Glycopeptide heteroresistance and tolerance in hospital grampositive isolates: “invisible” phenomena to the clinician with clinical implications?



This article reviews the concepts of heteroresistance and tolerance to glycopeptides in gram-positive bacteria isolated from hospitalised patients. Heteroresistance (resistant subpopulations among the total bacterial population of the strain, that can be selected by the treatment) and tolerance (capability of survival, but not growth, in the presence of usually lethal antibiotic concentrations) have in common several characteristics: 1) the absence of its determination in laboratory daily practice, 2) they implied a decrease in antimicrobial activity not reflected in MIC values (thus being “invisible” to clinicians in daily routine laboratory reports), 3) the decrease in antimicrobial activity may have clinical implications and 4) they affect a wide spectrum of gram positive bacteria in the hospital (Staphylococcus aureus, coagulase-negative staphylococci, enterococci and different estreptococcal species).

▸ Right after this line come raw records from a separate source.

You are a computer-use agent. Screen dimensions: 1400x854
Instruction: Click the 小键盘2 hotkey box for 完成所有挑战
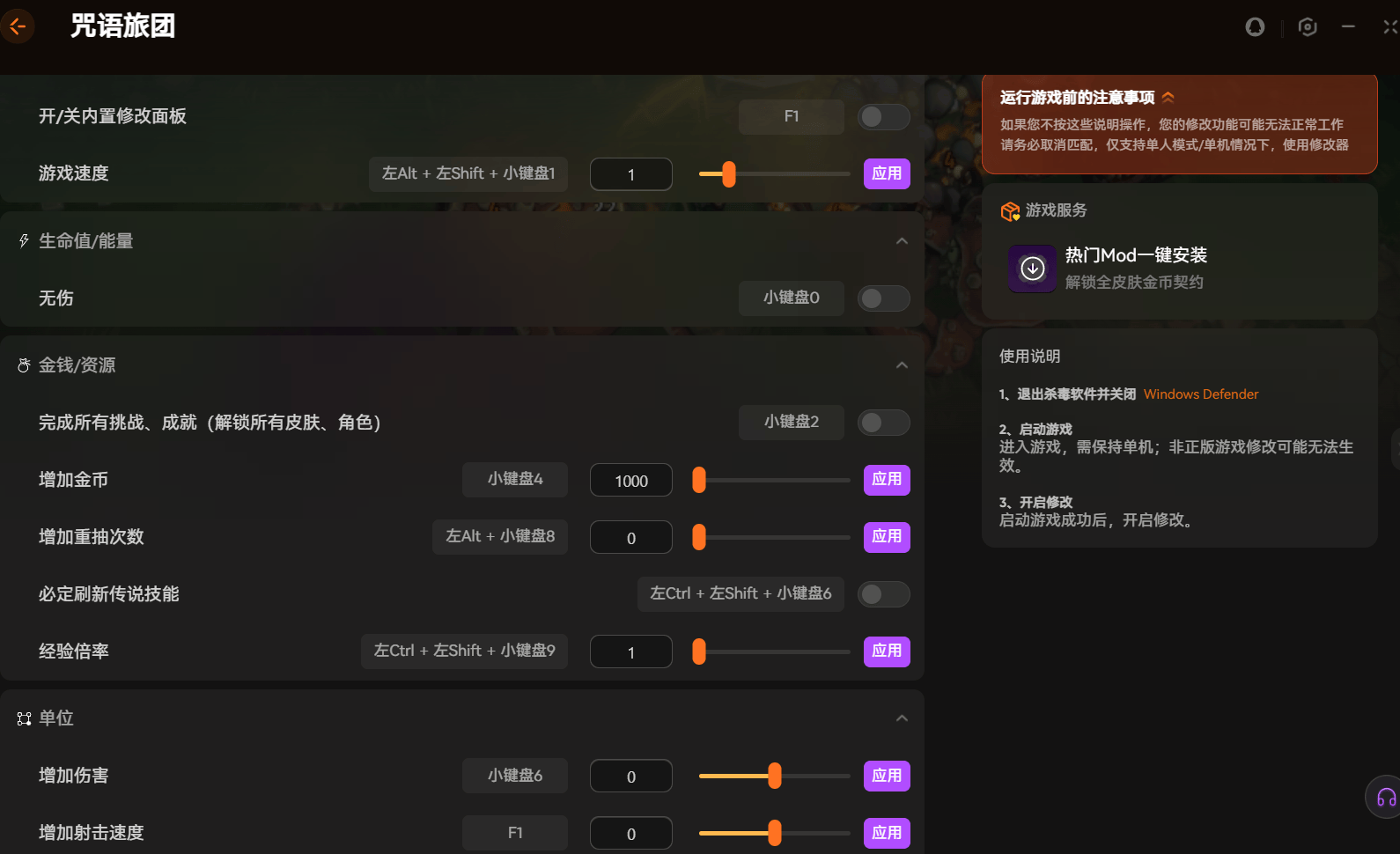pos(791,423)
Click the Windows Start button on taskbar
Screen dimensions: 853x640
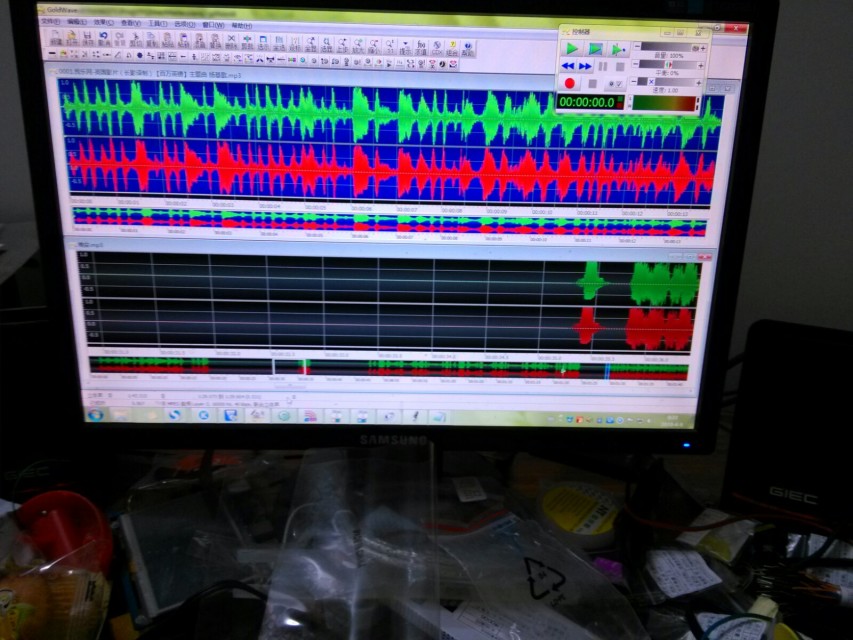click(x=96, y=414)
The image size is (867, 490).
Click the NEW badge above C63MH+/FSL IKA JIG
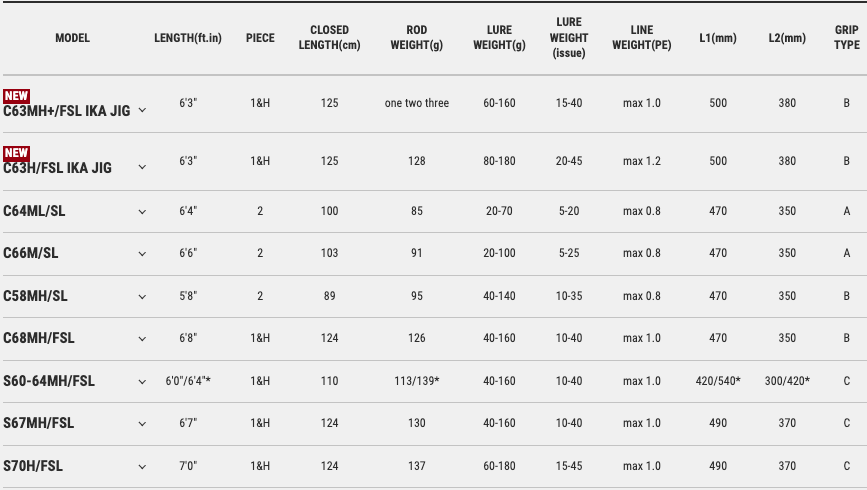point(16,96)
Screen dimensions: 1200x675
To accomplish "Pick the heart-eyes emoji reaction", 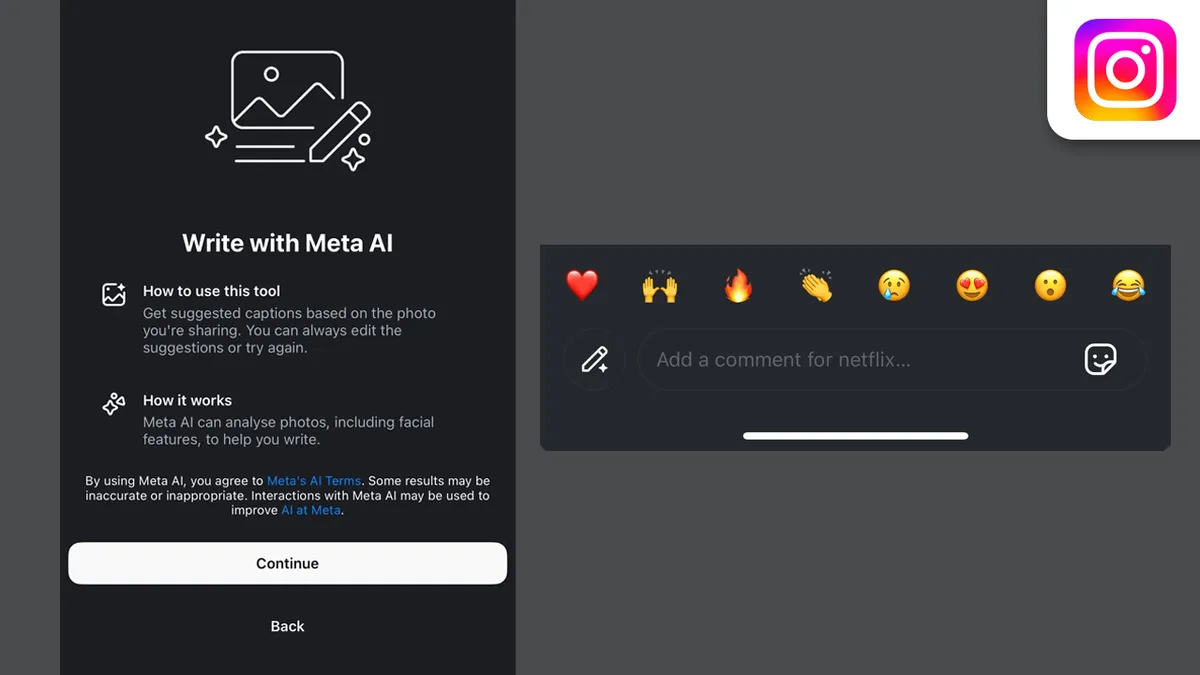I will [x=972, y=286].

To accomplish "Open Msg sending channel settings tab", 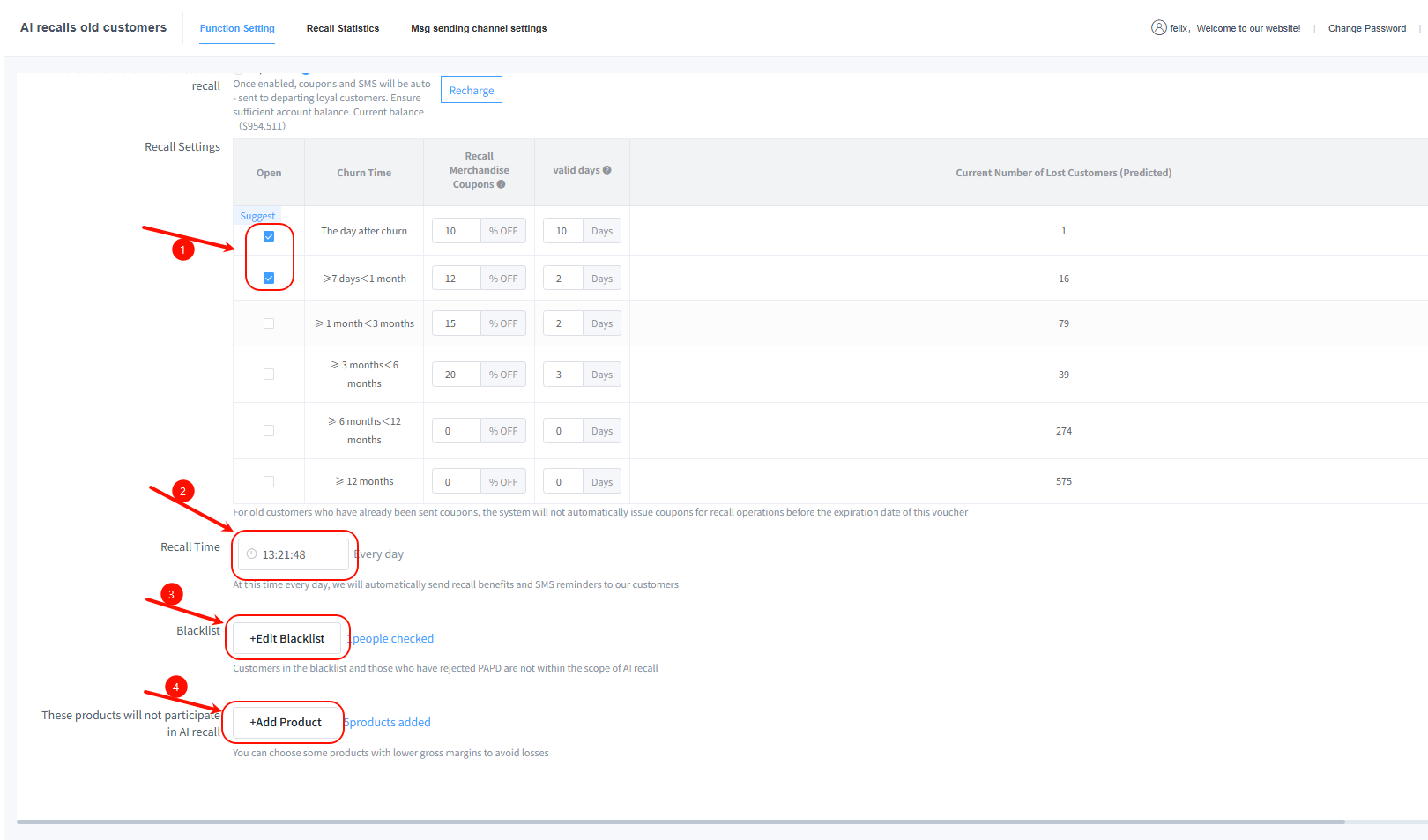I will [x=478, y=28].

The decrease produced in the bactericidal activity (that is critical for the treatment of bacteremias, endocarditis, meningitis and infections in immunocompromised patients) has clinical implications such as persistance of bacteremia, refractory bacteremia, relapse of infections and increased length of stay. Two strategies are possible to overcome tolerance and heteroresistance: addition of antibiotics to obtain bactericidal activity by synergism (key factor for which it should be taken into account antagonic combinations or high resistance to aminoglycosides when choosing the antibiotic regimen),or the use of bactericidal compounds to which gram-positive bacteria show susceptibility and absence of heteroresistance and tolerance (in contrast to glycopeptides), as is the case of lipopeptide daptomycin.